Senior engineers look at AI-generated code and immediately spot the issues: the approach that’ll work in a demo but fall over at scale, the pattern that was idiomatic three major versions ago, the security implication nobody mentioned. Junior engineers look at the same code and think it looks fine, because they don’t yet have the experience to know what “fine” looks like.
The concerning dynamic: juniors are increasingly using AI to learn, but learning by accepting AI output without the ability to critique it isn’t learning. It’s cargo cult programming. You’re learning to produce things that look like code without developing the underlying judgment about whether those things are good.
Nate’s line: “AI is the very eager junior developer, and you need to monitor their output closely.”
The economics sidebar: tokens, budgets, and the reality of scale
This wasn’t on the agenda, but it came up organically and it was one of the more grounded conversations of the day.
Nate described a real situation: an organization’s head of AI was approached by a developer who wanted the unlimited Claude Code tier. When asked how many tokens he needed, the answer was 60,000 a day. Response: show me that you’re generating not $300K of business value weekly, but a million dollars. Can you do that? No? Then no.
The scaling math is uncomfortable. A room full of developers (say, 5,000 at a larger company) each burning hundreds or thousands of dollars of tokens per week is a significant line item. And the current pricing reflects a subsidized market. When investors start demanding returns, those prices go up.
He drew an analogy to the Uber model: lose money for years, drive out competition, then raise prices. Except Uber’s “product” (a car ride) is a commodity. The switching costs for enterprise AI tooling embedded into CI/CD pipelines, developer workflows, and institutional processes are not trivial.

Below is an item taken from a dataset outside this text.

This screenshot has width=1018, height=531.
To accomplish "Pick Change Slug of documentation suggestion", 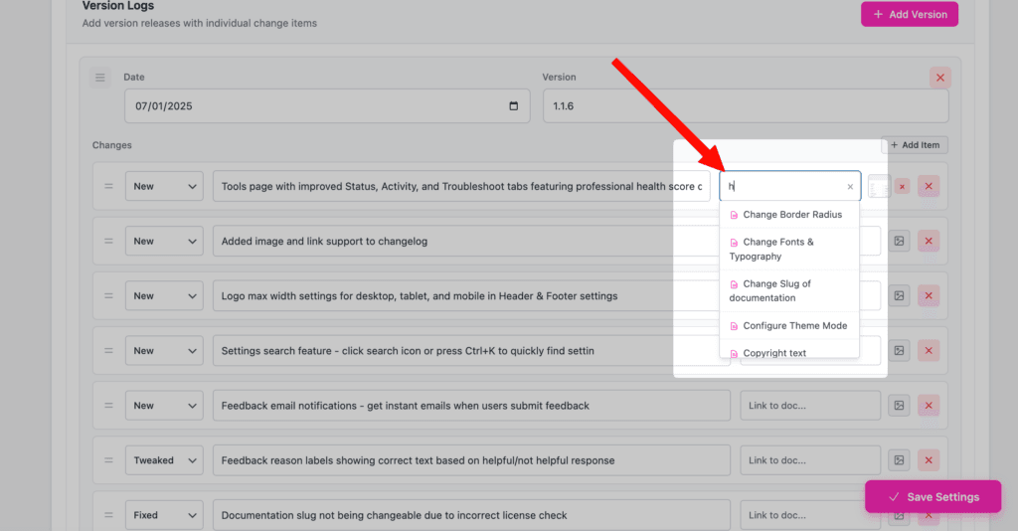I will 775,290.
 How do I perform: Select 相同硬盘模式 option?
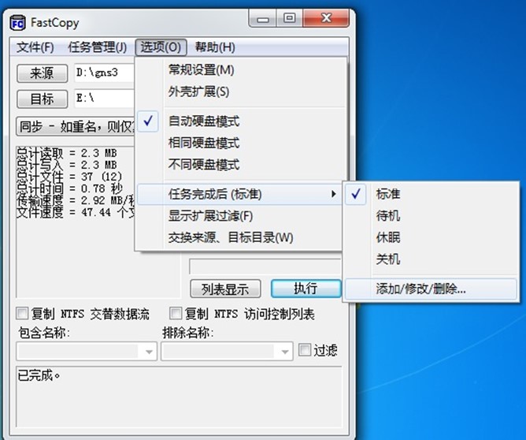(x=203, y=143)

His read on Anthropic’s and OpenAI’s revenue vs. profit numbers: revenue is real. Profitability is not. People are seeing value in the product, but the product is priced below cost. That’s not a sustainable business model, and the reckoning will come.
On whether we’ve hit a plateau
Someone in the room asked whether the intelligence improvements we saw around late 2024/early 2025 would continue.

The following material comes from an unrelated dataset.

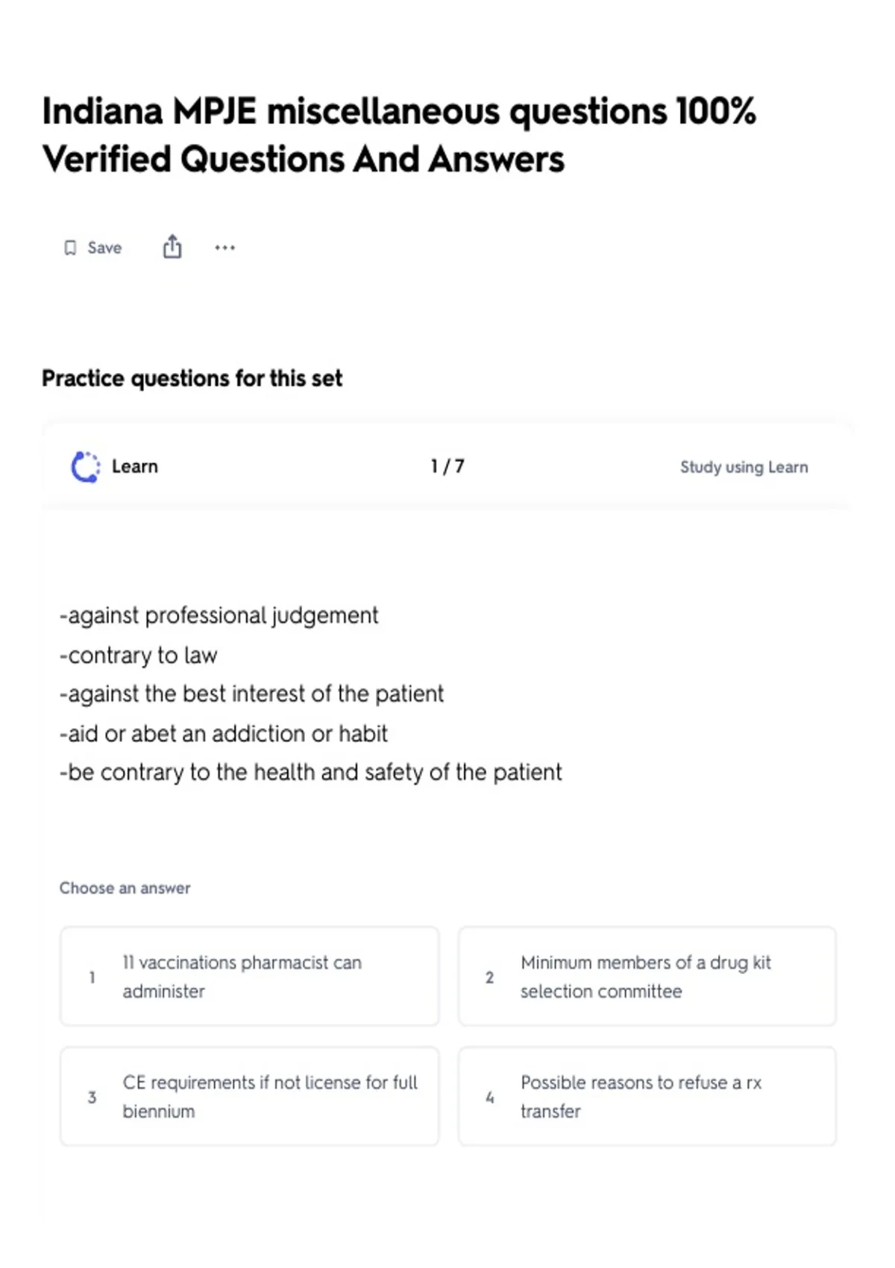895x1268 pixels.
Task: Choose answer 11 vaccinations pharmacist can administer
Action: 250,976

Nate’s take: we’re probably hitting a plateau on pure scaling. The exponential gains from “just make the model bigger” appear to be diminishing. Gary Marcus’s position that we’re approaching the limits of what scaling alone can achieve, strikes him as reasonable.
The “Mythos is so dangerous we can’t release it yet” announcements that keep appearing? He’s skeptical. Follow the incentives: the companies making those claims need their valuations justified.
He was slightly more philosophical about the longer tail – the sci-fi scenarios, the alignment concerns, the “what if it’s already smarter than it’s letting on” thread. He takes it seriously without catastrophizing. The honest version of his view: we don’t know what the motivations of these systems are, because the people who built them don’t fully understand how they work either. That warrants humility, not panic, but also not dismissal.
Bottom line from this session and the previous one
The throughline across the whole day, as best I can summarize it: these tools are genuinely powerful accelerants for people who already have the foundations. They are not a replacement for the foundations. They are an amplifier, and what you get out depends heavily on what you put in.
The code reading skills, the domain understanding, the architectural instincts, and the ability to ask the right questions. All of that still has to come from somewhere. What’s changed is that once you have it, you can go faster, do more, and explore more territory than you could alone.
That’s good. The part that’s bad is that we’re making decisions right now (who to hire, what to teach, what to outsource) based on the assumption that the foundations don’t matter anymore.
They matter. Probably more than they used to.